Poster Presentation 25th Lorne Cancer Conference 2013

Genome wide RNAi screen to identify regulators of the oncoprotein LMO4 (#134)

Bianca D Capaldo 1 2 , Nai Yang Fu 1 2 , Kaylene J Simpson 3 4 , Geoff J Lindeman 1 2 5 , Jane E Visvader 1 2
  1. VBCRC Breast Cancer Laboratory, ACRF Stem Cells and Cancer Division, Walter and Eliza Hall Institute of Medical Research, Parkville, Victoria, Australia
  2. Department of Medical Biology, University of Melbourne, Parkville, Victoria, Australia
  3. Victorian Centre for Functional Genomics, Peter MacCallum Cancer Centre, East Melbourne, Victoria, Australia
  4. Sir Peter MacCallum Department of Oncology, University of Melbourne, Parkville, Victoria, Australia
  5. Department of Medical Oncology, The Royal Melbourne Hospital, Parkville, Victoria, Australia

Lim-Only Protein 4 (LMO4) is over-expressed in ~50% of human breast cancers in which it is associated with poor prognosis. LMO4 acts as an oncoprotein and is an important regulator of normal mammary gland development. LMO4 appears to function as a negative regulator of mammary epithelial differentiation and a positive regulator of proliferation. The molecular regulation of LMO4 and the mechanism by which LMO4 is over-expressed and contributes to oncogenesis is still unknown. Despite LMO4 being an oncogene, it is not a primary target for mutation, gene re-arrangement or amplification. Instead, over-expression of LMO4 is thought to arise from increased promoter activity due to aberrant activation of a second promoter. Thus we hypothesize that its increased expression in breast cancer may be due to aberrant transcriptional regulation.

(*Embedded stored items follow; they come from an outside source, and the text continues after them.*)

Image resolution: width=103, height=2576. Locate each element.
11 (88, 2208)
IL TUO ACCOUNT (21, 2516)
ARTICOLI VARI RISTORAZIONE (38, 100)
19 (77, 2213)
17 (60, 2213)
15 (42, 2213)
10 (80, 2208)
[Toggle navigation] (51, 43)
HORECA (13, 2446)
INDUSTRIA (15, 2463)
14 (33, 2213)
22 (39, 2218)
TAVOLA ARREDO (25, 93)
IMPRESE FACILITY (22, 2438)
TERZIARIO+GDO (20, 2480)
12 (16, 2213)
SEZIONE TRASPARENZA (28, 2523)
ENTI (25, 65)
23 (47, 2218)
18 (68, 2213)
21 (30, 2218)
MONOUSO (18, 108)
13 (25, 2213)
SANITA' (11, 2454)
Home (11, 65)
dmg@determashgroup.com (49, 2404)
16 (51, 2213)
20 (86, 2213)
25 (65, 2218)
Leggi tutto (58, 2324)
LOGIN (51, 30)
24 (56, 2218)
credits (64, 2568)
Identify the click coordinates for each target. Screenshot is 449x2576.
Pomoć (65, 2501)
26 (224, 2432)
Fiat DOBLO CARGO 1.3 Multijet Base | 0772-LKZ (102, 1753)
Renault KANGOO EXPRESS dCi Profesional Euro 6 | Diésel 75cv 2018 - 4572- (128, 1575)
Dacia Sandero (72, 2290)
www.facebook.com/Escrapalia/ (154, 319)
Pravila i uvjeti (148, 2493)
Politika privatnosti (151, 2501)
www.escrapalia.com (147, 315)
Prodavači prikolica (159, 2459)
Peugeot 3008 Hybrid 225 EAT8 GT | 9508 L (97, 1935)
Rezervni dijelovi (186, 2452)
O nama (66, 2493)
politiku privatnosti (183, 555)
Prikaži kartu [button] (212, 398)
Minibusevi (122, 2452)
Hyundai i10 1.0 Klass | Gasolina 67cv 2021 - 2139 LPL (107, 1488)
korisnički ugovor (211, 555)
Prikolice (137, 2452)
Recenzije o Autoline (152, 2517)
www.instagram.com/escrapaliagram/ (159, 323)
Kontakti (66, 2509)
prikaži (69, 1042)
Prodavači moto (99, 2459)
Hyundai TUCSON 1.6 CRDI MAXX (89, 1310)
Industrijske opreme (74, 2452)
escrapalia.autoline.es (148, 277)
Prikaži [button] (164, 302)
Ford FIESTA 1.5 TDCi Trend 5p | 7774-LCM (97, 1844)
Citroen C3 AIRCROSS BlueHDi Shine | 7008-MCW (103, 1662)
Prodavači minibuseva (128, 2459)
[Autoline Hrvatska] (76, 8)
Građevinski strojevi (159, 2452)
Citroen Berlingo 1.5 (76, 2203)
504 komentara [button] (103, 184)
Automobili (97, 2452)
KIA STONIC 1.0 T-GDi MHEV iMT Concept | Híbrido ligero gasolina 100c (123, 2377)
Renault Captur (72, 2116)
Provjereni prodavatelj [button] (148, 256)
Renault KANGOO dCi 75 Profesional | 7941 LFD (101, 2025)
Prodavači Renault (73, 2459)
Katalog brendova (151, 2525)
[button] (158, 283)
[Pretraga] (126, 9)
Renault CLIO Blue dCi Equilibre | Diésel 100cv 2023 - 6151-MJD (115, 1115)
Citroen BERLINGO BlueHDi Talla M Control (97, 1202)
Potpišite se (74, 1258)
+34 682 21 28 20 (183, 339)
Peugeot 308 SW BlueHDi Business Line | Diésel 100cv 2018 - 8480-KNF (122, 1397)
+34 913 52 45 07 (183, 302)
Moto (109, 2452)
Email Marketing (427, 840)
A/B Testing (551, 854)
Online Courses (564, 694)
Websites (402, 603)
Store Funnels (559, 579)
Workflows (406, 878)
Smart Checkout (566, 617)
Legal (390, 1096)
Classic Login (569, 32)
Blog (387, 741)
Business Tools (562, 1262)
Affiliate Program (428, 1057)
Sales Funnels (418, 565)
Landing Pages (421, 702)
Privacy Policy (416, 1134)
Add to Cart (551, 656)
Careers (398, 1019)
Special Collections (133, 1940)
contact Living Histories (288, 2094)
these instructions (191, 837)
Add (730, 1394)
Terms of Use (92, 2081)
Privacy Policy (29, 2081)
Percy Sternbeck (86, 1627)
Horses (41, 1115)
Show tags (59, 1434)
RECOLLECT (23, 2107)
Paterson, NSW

To better understand the regulation of LMO4 we have completed a high throughput genome-wide RNA interference screen. To monitor changes in LMO4 expression, a luciferase reporter gene was placed under the control of a 10 kb regulatory region that contains two promoter regions, and human breast cancer cell line derivatives that stably expressed the LMO4 reporter were generated. The screening strategy combined a luminescent readout with a fluorescent readout to control for cell number. Candidates were filtered through three rounds of screening to identify high confidence candidates and validated in two breast cancer cell lines. The identification of regulators of LMO4 expression is critical for understanding key signalling pathways that contribute to the proliferation of breast cancer cells. Candidates that have been identified have the potential to be new therapeutic targets for breast tumours that overexpress LMO4.